_Given request:_
Output the entries below as a two-column CSV with the headers instruction and response, starting at the line containing "Task: Select start marker A on the map" and ending at the line containing "Switch to the 2.4". Each row should hold one entry's text and its answer, each in a single quoted field with line breaks replaced by spaces.

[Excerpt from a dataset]
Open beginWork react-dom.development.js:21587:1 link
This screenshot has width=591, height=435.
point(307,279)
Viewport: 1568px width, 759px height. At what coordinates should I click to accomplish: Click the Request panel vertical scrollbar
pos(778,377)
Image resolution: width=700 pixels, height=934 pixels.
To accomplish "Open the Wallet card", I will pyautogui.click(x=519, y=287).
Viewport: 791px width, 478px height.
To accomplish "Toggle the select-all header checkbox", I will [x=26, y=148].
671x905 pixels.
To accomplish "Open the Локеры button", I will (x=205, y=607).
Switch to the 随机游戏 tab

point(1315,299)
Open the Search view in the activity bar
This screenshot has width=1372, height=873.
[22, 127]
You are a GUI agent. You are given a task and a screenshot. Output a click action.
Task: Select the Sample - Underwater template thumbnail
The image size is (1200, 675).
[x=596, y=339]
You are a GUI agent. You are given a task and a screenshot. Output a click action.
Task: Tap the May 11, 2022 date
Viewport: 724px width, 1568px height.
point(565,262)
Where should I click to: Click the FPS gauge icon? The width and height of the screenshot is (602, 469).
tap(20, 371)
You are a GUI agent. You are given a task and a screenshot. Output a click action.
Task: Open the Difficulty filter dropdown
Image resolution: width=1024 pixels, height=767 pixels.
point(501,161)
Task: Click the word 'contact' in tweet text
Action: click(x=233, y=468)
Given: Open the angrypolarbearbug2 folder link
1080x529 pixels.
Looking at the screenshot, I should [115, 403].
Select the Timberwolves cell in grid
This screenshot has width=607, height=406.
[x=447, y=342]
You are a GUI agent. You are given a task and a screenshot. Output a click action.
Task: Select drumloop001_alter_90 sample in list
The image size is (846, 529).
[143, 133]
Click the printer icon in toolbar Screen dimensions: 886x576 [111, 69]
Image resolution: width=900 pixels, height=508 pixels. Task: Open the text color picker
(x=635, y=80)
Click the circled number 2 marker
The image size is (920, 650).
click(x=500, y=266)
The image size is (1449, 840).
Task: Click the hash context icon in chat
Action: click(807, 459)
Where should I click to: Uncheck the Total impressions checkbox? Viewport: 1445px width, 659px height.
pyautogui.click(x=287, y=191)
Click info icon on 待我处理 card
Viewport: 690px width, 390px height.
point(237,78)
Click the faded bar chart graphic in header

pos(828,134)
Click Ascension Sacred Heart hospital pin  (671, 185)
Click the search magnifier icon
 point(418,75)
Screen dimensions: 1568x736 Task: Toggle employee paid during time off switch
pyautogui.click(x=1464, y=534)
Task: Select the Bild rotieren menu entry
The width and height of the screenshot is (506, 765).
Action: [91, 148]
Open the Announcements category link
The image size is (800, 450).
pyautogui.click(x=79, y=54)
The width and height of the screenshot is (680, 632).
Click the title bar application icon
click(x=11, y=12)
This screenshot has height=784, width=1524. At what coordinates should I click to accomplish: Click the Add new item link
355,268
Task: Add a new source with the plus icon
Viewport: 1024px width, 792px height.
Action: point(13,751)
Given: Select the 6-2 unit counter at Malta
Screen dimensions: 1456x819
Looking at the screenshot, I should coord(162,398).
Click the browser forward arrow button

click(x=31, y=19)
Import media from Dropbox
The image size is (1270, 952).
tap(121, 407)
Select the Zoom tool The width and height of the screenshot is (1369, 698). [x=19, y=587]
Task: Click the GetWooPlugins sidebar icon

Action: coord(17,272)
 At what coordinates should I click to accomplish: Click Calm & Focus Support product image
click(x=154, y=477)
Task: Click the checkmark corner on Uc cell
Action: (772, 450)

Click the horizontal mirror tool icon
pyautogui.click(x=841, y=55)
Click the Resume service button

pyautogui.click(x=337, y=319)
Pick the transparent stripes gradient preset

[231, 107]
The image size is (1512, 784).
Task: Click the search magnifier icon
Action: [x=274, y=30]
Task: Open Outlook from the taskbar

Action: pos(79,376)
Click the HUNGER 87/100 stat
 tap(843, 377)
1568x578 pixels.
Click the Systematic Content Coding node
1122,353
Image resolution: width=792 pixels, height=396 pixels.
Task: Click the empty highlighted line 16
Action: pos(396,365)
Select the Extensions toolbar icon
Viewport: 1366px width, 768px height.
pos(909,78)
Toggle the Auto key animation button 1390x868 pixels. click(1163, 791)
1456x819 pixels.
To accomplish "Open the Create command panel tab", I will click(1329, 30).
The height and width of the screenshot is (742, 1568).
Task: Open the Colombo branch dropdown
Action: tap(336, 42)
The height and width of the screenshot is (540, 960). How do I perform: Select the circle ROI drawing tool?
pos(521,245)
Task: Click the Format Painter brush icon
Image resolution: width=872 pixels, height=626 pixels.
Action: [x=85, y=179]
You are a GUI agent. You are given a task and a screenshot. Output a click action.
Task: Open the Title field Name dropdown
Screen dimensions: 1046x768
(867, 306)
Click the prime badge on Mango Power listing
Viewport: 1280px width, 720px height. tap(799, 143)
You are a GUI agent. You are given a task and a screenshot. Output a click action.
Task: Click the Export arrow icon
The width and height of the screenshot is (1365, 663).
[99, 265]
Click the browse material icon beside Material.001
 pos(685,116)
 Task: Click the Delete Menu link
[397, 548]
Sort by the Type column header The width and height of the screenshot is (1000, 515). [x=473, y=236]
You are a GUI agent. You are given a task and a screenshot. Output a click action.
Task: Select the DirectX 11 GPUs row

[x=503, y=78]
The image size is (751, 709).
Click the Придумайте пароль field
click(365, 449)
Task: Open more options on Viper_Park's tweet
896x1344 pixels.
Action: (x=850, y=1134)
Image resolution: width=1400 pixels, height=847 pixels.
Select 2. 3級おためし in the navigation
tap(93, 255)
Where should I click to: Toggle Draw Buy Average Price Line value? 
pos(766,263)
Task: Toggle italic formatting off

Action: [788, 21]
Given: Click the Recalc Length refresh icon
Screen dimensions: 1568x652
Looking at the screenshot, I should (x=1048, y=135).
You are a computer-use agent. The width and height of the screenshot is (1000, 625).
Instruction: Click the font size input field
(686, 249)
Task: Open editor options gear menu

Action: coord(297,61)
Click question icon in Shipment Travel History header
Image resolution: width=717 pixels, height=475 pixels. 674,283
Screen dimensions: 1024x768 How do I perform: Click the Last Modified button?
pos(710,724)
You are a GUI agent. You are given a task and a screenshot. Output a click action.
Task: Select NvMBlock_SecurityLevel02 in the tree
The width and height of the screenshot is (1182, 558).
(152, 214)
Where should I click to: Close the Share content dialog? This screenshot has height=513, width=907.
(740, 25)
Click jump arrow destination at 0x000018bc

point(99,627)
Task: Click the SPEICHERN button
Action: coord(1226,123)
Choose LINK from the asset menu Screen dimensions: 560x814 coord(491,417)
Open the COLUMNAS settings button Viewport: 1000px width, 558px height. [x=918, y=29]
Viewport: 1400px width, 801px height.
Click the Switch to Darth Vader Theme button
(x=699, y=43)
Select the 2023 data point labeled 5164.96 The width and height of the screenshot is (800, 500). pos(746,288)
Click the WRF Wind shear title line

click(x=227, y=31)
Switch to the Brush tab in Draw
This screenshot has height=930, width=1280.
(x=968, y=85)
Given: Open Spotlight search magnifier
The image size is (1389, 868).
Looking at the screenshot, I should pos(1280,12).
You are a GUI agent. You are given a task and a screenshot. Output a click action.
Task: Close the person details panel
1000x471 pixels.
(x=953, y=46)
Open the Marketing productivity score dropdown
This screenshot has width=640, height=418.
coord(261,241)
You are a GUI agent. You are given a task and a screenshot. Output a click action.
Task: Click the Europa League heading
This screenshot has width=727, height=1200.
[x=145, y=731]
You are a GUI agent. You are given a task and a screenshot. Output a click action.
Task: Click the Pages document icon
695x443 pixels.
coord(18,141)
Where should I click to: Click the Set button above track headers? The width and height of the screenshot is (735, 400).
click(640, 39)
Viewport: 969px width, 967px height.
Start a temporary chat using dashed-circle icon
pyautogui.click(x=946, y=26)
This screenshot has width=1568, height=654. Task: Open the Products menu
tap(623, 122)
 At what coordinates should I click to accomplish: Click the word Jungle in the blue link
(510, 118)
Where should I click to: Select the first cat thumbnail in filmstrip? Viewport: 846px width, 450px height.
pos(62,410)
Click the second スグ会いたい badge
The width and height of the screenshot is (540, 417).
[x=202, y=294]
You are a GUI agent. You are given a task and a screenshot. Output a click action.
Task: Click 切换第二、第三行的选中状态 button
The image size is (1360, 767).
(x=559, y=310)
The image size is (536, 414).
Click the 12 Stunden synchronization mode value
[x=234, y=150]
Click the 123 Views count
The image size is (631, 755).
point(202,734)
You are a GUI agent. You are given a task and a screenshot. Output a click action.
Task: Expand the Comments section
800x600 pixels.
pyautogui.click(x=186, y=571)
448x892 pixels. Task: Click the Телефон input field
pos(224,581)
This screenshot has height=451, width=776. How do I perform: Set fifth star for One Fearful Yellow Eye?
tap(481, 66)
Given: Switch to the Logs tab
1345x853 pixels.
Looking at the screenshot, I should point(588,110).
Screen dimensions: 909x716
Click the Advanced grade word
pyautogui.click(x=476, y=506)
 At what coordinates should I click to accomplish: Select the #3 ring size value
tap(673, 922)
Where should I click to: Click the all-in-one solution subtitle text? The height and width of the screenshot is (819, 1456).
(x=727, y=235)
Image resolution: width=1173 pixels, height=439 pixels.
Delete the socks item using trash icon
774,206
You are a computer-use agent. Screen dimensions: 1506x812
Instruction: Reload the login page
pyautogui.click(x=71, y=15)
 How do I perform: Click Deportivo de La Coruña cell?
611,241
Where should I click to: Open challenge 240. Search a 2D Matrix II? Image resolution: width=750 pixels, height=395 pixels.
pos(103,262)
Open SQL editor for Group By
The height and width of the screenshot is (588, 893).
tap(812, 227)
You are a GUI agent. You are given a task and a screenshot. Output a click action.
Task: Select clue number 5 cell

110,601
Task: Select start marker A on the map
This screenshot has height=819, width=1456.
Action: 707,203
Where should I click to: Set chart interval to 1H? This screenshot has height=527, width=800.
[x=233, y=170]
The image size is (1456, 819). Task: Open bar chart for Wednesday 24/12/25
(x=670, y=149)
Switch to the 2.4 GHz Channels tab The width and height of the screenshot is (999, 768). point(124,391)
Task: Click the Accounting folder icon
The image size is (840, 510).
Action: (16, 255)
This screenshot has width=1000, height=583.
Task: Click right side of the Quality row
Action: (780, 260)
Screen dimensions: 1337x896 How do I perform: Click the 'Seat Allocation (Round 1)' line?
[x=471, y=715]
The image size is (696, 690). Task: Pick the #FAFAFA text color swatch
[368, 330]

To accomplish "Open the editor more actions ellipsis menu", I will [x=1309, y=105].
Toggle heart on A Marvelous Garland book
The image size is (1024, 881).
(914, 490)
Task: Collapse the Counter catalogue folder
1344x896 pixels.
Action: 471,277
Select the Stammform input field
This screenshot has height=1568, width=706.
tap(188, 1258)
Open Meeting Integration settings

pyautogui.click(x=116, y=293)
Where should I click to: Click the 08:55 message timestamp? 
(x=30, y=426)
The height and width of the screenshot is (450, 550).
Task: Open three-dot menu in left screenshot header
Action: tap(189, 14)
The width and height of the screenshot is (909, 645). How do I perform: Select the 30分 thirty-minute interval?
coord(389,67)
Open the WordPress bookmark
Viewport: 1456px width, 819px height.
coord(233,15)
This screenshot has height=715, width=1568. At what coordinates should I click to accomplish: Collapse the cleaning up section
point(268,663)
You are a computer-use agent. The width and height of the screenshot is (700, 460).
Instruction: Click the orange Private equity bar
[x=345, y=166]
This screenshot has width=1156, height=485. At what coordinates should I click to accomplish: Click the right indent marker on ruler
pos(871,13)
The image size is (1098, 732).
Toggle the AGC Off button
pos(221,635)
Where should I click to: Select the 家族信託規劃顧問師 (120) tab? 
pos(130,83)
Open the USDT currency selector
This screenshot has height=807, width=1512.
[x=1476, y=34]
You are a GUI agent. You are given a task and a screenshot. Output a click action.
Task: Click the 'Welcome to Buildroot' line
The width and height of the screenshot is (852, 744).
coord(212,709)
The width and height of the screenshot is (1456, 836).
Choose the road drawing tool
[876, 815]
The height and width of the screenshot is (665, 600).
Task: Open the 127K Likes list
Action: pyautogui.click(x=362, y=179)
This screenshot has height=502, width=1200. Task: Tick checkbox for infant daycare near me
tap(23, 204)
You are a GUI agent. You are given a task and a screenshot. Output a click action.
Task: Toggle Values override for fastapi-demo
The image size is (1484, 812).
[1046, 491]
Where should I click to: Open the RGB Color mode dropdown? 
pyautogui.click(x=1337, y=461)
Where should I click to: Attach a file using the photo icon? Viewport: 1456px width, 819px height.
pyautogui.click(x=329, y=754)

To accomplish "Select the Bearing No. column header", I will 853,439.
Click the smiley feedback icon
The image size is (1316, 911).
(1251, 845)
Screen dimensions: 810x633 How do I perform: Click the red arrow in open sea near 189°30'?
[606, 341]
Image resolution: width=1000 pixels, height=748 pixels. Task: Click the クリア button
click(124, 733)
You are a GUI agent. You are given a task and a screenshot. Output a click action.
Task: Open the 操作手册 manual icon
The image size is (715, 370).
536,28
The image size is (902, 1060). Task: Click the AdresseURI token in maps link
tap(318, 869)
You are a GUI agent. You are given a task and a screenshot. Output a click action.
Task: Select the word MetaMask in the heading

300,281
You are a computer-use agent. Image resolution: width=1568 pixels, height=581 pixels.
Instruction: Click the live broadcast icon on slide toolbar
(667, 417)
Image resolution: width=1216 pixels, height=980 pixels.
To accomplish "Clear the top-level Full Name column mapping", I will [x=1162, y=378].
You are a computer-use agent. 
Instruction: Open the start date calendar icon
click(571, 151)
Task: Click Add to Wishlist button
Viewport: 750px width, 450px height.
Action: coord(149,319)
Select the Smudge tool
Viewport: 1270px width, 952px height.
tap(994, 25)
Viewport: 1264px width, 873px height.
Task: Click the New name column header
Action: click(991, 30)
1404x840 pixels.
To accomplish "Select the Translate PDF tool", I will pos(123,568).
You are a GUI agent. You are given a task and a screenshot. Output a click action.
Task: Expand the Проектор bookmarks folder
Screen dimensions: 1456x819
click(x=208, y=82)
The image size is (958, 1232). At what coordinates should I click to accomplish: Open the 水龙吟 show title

_The output:_
instruction,response
"Task: Select start marker A on the map This screenshot has height=819, width=1456.","Action: 707,203"
"Where should I click to: Set chart interval to 1H? This screenshot has height=527, width=800.","[x=233, y=170]"
"The image size is (1456, 819). Task: Open bar chart for Wednesday 24/12/25","(x=670, y=149)"
"Switch to the 2.4 GHz Channels tab The width and height of the screenshot is (999, 768).","point(124,391)"